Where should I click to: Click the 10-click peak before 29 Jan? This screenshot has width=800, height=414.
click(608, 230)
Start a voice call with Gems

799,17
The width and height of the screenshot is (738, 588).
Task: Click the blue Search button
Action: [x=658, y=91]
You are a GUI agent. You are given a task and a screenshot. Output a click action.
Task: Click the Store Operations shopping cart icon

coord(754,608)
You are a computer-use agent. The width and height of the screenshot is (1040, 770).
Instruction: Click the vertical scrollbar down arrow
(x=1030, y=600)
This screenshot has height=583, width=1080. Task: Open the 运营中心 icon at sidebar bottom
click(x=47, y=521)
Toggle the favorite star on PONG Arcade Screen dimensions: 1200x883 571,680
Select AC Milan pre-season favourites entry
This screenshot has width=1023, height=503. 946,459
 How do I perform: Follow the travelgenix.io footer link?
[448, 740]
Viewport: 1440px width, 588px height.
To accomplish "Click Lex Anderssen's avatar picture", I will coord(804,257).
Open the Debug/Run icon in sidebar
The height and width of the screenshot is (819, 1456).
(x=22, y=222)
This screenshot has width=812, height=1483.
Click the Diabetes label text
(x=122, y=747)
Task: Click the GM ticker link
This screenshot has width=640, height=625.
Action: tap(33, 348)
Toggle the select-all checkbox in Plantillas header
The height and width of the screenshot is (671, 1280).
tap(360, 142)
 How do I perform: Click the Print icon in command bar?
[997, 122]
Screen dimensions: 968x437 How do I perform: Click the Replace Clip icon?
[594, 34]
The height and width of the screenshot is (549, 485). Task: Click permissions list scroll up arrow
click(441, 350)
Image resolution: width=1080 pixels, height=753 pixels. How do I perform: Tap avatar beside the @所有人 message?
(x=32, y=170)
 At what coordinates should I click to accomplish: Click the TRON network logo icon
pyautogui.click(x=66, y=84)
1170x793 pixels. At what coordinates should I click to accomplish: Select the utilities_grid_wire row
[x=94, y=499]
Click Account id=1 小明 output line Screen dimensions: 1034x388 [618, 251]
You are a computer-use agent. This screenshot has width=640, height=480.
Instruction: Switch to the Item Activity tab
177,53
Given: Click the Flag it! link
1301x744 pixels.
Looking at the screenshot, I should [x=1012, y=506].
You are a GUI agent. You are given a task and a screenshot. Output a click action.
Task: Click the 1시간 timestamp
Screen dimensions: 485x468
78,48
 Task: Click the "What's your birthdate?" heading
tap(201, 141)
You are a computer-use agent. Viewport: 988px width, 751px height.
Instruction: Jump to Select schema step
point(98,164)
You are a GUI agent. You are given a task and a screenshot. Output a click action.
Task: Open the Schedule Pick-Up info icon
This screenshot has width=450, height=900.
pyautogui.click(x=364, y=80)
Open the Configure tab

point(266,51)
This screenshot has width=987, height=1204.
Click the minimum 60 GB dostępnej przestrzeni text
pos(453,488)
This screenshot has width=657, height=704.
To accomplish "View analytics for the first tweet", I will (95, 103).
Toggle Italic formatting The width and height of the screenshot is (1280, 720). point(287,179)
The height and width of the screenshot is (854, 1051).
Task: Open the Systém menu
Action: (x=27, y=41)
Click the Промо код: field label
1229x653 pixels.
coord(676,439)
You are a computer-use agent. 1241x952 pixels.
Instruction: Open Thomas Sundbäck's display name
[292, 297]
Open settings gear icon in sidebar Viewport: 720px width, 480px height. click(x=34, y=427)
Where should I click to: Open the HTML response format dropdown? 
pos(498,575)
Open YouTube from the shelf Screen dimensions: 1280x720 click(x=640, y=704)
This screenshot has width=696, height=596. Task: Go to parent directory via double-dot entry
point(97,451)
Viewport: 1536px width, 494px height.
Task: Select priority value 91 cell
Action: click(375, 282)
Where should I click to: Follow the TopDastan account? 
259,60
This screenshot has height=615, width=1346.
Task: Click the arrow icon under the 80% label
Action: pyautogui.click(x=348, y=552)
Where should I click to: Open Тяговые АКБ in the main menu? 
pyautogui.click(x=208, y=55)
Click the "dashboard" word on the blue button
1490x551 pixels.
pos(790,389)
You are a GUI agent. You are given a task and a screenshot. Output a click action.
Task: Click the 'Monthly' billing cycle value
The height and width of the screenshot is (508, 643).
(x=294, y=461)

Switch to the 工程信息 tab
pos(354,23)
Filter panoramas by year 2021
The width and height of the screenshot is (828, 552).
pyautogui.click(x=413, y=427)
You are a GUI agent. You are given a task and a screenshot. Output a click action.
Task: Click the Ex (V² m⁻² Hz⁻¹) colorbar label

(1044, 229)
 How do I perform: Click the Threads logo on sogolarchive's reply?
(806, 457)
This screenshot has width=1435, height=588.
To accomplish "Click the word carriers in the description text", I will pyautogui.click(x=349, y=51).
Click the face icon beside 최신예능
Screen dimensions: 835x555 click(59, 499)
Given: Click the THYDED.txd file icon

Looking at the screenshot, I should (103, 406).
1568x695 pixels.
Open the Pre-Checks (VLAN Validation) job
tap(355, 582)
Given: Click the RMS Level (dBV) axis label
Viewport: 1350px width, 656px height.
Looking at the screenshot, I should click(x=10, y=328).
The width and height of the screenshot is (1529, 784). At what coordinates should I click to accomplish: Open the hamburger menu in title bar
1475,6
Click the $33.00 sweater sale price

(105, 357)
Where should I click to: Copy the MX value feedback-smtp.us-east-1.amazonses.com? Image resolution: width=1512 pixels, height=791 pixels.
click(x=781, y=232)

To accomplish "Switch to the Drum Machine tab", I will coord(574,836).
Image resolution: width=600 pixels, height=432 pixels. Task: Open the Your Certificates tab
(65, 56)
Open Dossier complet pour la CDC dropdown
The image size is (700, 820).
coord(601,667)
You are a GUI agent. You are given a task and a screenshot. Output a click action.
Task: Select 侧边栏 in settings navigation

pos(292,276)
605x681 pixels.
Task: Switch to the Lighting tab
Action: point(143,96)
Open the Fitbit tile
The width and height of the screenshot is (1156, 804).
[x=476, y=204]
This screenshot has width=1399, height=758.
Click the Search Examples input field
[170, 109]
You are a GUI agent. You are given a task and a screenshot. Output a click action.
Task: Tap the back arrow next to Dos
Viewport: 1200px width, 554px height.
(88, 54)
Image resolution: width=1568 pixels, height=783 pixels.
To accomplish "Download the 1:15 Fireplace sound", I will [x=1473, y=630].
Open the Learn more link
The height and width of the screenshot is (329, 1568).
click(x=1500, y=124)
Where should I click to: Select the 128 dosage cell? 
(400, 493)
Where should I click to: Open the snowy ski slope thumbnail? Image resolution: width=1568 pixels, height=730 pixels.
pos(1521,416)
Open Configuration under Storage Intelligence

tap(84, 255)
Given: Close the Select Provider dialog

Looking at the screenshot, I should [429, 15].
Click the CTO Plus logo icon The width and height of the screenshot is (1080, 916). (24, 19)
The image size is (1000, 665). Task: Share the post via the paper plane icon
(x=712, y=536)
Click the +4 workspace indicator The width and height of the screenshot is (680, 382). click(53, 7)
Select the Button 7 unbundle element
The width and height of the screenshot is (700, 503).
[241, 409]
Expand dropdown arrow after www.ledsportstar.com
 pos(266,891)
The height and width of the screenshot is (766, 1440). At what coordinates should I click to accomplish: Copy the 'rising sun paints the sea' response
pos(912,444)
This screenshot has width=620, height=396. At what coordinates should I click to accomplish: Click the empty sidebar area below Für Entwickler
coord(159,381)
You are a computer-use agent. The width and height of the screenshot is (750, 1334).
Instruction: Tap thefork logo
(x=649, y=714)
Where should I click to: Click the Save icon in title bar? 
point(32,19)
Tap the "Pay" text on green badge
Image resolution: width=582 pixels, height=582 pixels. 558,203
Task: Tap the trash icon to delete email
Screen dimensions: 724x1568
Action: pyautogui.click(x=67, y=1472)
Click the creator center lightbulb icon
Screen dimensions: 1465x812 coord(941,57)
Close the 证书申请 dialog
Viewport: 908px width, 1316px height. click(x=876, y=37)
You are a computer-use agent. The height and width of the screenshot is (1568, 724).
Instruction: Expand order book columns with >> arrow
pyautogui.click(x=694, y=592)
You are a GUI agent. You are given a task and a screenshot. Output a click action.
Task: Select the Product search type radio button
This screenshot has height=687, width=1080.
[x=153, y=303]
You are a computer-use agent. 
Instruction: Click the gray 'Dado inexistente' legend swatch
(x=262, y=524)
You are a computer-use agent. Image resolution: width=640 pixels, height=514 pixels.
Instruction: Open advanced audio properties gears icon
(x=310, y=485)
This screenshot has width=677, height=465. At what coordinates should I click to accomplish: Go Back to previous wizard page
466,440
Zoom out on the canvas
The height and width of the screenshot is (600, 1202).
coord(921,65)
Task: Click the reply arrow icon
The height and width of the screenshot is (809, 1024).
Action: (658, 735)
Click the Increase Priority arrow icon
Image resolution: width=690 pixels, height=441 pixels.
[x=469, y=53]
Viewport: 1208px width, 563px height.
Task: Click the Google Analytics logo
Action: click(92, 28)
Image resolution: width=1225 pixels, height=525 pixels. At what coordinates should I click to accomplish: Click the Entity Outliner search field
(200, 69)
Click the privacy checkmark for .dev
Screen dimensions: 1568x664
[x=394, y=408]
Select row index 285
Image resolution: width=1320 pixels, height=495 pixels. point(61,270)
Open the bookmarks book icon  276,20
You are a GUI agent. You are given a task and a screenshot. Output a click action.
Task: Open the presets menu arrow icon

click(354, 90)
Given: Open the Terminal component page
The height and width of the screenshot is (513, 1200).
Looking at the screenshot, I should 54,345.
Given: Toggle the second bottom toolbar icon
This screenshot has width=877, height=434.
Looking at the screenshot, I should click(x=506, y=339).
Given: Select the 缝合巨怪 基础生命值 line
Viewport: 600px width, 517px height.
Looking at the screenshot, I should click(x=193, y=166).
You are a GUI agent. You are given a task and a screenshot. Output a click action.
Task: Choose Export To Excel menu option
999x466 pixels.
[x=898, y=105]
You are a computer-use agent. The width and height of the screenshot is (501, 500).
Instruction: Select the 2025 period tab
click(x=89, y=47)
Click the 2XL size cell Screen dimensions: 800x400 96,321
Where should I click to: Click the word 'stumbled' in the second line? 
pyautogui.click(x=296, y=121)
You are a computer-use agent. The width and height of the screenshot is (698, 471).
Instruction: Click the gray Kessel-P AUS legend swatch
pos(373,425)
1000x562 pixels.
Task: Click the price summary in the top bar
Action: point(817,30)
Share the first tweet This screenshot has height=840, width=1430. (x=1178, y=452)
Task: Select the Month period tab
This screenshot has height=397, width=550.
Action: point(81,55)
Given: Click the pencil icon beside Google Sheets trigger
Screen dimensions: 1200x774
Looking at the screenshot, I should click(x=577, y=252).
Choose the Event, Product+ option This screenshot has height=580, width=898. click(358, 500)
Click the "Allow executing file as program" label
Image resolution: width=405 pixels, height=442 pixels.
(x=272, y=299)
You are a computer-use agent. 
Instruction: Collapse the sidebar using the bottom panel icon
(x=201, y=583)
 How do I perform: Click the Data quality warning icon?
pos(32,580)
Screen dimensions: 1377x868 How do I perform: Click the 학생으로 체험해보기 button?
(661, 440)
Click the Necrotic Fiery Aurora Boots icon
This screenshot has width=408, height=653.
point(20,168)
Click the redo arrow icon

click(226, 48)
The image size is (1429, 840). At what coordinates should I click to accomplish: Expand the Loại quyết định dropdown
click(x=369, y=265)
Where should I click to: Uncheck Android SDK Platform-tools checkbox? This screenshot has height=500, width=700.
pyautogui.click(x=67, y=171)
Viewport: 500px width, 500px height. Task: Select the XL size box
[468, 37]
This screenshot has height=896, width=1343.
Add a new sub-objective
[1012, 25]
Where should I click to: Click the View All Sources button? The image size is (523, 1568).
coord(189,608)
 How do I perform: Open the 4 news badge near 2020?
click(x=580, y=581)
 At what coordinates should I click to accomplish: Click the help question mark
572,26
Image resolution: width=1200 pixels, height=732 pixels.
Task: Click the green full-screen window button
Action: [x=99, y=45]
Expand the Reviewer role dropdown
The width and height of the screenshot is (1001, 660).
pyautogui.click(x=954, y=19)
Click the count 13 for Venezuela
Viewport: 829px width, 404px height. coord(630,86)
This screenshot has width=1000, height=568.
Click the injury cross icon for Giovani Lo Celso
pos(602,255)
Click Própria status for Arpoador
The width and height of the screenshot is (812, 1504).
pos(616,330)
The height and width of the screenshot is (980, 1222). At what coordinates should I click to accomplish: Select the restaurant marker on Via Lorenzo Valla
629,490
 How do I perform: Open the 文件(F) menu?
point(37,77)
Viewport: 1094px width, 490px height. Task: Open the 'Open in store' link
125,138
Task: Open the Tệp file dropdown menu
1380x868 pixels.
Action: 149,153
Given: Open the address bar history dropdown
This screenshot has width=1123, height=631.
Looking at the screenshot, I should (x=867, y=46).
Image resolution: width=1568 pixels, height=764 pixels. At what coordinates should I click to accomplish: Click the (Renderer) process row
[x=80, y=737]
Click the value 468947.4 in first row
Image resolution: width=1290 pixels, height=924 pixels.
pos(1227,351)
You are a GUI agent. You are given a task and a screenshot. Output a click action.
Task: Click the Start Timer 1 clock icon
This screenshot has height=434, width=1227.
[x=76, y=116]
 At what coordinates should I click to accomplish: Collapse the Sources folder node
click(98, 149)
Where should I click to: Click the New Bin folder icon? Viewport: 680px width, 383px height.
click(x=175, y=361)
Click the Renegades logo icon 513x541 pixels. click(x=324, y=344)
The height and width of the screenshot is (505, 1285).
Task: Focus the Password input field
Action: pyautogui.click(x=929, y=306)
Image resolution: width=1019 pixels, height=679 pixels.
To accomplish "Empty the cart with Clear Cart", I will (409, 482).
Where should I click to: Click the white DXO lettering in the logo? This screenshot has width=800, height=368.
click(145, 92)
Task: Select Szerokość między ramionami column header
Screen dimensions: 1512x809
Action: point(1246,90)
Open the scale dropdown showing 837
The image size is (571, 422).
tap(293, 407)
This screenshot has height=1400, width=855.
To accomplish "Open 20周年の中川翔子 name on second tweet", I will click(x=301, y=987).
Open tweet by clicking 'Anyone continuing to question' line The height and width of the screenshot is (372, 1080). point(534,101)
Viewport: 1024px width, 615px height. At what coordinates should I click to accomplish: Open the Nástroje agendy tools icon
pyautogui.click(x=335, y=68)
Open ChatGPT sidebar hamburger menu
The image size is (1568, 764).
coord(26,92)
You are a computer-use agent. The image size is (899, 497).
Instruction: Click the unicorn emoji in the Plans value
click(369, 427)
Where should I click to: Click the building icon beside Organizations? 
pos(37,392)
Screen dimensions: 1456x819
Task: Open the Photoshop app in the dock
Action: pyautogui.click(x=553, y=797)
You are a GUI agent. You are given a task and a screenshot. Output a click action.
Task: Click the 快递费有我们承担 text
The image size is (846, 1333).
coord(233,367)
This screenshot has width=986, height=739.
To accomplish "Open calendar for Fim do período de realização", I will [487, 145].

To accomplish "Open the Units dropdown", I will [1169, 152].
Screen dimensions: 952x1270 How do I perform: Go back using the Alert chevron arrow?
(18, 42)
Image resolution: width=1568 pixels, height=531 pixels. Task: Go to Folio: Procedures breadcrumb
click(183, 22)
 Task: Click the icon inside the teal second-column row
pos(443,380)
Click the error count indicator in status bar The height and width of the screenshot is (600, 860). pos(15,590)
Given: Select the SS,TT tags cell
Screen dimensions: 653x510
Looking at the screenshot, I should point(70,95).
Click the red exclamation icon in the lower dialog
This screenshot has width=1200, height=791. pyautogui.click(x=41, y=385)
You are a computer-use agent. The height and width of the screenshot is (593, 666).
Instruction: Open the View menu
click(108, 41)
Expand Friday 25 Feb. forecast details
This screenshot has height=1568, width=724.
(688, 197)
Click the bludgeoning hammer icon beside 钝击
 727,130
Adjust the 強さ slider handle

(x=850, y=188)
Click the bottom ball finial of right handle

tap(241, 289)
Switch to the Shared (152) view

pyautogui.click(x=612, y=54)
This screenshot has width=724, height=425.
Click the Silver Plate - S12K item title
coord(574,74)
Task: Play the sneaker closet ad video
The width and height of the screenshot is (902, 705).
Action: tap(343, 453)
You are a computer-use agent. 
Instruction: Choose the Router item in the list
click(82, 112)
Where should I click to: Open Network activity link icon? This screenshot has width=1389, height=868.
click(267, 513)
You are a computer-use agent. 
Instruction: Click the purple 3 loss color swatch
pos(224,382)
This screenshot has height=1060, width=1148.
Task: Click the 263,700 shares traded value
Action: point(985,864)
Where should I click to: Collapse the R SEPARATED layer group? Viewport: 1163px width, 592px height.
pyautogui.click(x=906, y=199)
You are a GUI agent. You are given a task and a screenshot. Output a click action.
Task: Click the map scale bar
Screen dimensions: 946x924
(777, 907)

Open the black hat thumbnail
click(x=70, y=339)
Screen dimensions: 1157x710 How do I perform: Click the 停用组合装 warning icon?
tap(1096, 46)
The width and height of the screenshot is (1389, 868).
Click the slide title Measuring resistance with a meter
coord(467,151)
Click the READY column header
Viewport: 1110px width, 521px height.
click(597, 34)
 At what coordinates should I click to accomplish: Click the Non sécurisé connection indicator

◇ ◇ ◇

:: TASK PROMPT ::
Show each line of the material that includes the string "Product" by copying it.

:: ANSWER FOR THIS EXERCISE ::
Task: Select the Product search type radio button
Choose the Event, Product+ option This screenshot has height=580, width=898. click(358, 500)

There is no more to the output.